Ne nous y trompons pas :

– est-ce qu’il serait agréable et utile d’avoir quelques mètres carrés de mieux dans certains logements (sans doute, mais pas dans tous et pas partout). OUI.

– est-ce que cela gênerait – sur un principe purement intellectuel – les opérateurs privés ou sociaux de construire plus grand ? NON.

– on pourrait même passer 3 couches de peinture, avoir du carrelage pleine masse, des portes en bois massif, des moulures au plafond, des hauteurs sous plafond de plus de 3.00 mètres, des baies coulissantes en aluminium, de la robinetterie CROhe (hé, hé, pas de pub ! 😉 ) en base. Mais OUI !

Intellectuellement, la générosité ne gêne personne.

Sauf qu’elle n’est pas gratuite. Et en rajoutant une couche, en accentuant tous les déséquilibres préexistants sans en résoudre aucun, on fait totalement fausse route.

Du bobo-isme de l’intelligentsia, version despotisme éclairé de nos pseudo élites par cette idée ampoulée du toujours plus et toujours mieux.

Illustration : votre chien supporte deux tiques sur son dos et il n’en meurt pas ?
Qu’à cela ne tienne, on va en faire un élevage (de tiques sur son dos, hein, pas de chiens ! 🙂 ) puisqu’il bouge encore.
Raisonnement parcellaire et étriqué paré des vertus de la com et de la générosité d’apparence.

Voilà ce qui est extrêmement irritant dans ces démarches d’un autre temps ; encore des réflexes du vieux monde qui croit qu’une couche de peinture de plus fera joli alors que le mur se fissure toujours plus et menace effondrement.

Non, il s’agirait maintenant d’arrêter de vivre à crédit, de réapprendre la frugalité réglementaire et de s’attaquer aux problèmes à la base au lieu d’empiler les oukases.

CRO, c’est CRO, non ? 🙂

Après le Tryphon, le silicone cyclone ? 😉

Ah oui, c’est vrai, je vous avais promis de démasquer la personne qui voulait remettre le pendule à l’heure !

Je suppose que certains l’ont déjà deviné…

Tryphon Wargon
La qualité d’usage en marche, ça n’a pas de prix.
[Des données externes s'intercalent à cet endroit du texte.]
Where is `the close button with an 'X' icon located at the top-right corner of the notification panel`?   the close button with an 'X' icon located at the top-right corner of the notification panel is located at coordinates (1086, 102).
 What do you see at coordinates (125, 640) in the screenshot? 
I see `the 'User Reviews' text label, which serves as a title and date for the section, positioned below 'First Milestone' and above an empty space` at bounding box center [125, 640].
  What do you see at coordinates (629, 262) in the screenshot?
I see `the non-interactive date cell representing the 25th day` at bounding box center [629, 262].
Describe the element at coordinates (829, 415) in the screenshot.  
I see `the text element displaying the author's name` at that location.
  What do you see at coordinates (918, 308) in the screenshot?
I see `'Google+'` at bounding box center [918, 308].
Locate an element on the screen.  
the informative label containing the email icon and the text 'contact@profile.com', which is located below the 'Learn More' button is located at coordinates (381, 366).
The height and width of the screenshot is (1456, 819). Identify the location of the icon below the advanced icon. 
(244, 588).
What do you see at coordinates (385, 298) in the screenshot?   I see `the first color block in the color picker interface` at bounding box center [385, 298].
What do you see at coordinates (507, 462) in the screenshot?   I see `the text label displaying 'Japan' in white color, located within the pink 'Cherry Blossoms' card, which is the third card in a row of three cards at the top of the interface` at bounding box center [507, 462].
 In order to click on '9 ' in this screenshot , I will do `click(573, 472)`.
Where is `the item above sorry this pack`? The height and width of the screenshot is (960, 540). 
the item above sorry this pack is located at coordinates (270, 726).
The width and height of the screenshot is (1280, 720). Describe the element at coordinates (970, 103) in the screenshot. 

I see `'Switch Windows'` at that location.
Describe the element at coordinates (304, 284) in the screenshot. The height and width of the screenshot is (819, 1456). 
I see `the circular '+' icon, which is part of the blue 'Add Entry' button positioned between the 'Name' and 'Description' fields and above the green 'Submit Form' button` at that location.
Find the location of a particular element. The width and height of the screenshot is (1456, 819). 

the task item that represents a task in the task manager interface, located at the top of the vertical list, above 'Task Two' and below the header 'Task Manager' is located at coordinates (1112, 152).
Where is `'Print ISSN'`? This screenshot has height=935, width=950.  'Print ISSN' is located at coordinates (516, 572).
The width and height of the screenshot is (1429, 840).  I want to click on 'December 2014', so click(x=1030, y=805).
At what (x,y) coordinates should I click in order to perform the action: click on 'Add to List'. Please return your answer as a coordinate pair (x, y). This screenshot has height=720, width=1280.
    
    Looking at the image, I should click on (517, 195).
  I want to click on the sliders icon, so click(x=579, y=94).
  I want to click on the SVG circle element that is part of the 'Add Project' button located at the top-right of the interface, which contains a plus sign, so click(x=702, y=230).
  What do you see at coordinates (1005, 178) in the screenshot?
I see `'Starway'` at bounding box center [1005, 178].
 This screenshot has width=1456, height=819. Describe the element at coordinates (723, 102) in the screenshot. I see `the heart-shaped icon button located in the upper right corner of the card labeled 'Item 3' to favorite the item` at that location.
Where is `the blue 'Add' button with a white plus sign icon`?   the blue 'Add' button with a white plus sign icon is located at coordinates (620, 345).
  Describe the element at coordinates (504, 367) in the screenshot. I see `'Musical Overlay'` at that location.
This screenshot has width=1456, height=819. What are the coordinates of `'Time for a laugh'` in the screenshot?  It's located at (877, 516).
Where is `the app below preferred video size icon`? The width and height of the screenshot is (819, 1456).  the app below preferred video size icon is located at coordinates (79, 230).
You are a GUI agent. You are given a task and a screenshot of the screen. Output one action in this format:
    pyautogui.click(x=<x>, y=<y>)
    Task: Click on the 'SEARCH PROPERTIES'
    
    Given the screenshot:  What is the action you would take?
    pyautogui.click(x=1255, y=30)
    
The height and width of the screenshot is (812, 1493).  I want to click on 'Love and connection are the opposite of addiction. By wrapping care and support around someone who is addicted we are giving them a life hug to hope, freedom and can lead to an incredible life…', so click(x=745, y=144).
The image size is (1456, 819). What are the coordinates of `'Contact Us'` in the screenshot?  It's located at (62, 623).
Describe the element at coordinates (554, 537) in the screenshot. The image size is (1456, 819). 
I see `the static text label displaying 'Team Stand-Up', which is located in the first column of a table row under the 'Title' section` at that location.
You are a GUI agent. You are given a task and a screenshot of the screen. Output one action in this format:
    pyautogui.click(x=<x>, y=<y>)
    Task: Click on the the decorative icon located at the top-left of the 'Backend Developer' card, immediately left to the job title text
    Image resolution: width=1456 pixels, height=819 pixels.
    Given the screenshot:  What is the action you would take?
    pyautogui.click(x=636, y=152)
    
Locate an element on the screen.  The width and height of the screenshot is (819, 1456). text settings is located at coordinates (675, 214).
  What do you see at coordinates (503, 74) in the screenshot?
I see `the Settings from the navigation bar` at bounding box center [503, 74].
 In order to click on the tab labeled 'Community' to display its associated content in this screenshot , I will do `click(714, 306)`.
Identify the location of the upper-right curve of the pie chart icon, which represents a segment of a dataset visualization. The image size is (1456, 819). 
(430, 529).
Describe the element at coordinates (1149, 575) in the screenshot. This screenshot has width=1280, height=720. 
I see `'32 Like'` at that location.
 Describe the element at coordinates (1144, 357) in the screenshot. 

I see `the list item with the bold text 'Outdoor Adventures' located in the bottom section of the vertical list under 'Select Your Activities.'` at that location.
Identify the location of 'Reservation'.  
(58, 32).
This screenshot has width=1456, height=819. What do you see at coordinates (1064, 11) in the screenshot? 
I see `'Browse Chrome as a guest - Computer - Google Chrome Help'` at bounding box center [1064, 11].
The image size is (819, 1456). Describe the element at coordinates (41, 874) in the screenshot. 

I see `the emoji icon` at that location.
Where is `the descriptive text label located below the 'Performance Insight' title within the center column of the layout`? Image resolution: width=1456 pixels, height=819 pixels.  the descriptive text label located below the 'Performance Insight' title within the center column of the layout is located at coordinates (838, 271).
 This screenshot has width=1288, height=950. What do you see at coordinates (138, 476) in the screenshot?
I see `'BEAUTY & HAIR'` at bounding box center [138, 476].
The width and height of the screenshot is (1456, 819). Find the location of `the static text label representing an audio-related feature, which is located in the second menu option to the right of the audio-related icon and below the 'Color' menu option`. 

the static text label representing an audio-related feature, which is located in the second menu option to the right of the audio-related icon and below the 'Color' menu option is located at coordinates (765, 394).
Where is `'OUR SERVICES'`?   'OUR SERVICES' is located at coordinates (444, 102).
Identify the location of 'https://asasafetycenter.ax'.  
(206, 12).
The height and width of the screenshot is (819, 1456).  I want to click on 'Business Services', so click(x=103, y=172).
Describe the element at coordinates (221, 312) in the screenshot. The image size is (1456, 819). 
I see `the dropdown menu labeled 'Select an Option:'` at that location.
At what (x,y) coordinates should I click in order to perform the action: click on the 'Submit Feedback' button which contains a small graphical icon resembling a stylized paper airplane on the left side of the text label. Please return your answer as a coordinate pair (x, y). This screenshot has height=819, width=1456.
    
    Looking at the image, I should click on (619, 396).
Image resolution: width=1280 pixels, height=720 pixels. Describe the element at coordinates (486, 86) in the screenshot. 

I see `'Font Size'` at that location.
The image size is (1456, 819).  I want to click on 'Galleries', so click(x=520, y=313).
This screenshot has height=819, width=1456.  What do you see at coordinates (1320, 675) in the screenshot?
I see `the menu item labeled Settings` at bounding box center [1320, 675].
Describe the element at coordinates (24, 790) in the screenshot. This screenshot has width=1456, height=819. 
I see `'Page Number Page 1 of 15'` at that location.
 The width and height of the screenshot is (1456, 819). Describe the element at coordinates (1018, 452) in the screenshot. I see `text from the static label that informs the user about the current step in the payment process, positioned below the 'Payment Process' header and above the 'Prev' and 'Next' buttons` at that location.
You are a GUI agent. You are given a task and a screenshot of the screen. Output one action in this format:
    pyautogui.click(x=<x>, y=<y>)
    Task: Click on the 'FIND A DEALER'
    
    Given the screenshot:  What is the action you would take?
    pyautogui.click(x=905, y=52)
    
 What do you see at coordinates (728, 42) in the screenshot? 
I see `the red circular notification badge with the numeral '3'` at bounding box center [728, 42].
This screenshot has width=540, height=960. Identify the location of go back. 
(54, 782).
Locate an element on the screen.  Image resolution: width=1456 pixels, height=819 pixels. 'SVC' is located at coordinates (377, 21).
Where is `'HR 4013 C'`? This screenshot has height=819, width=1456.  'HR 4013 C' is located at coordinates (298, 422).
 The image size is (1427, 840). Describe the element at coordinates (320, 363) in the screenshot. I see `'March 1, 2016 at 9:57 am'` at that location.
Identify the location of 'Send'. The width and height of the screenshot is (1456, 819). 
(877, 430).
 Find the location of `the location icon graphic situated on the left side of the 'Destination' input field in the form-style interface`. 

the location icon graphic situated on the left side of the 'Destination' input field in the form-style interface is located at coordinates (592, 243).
Le coût, on s’en fout !

C’est notre chère ministre du logement, Mme Wargon, qui doit penser – peut-être en toute bonne foi hors sol – qu’elle a en mains le moyen de trouver et montrer la bonne direction.

Mais, mille millions de mille sabords, vous faites fausse route, moussaillon du logement !

Achetez plutôt un sextant qu’un pendule pour le bon cap.

Sinon… Tintin !

(Euh, et pour Milou, il faudra repasser, vu qu’on ne l’a pas encore dessiné, il avait trop d’éthique 😉 ).

Il y a des fois où on arrive à se demander comment des initiatives aussi saugrenues et contre-productives peuvent voir le jour.

Mais ce n’est pas la première, l’histoire nous l’a appris.

Et dans les trop hautes sphères, l’oxygène se raréfie. Le carburant du cerveau ?
Circonstance exténuante – sans doute ? – pour une politique de Gribouille du logement… 🙂

Bah, on en saura un peu plus à la lecture du rapport. Et on en reparlera forcément un jour ou l’autre…

 

Mais pour l’heure, arrêtons le pendule.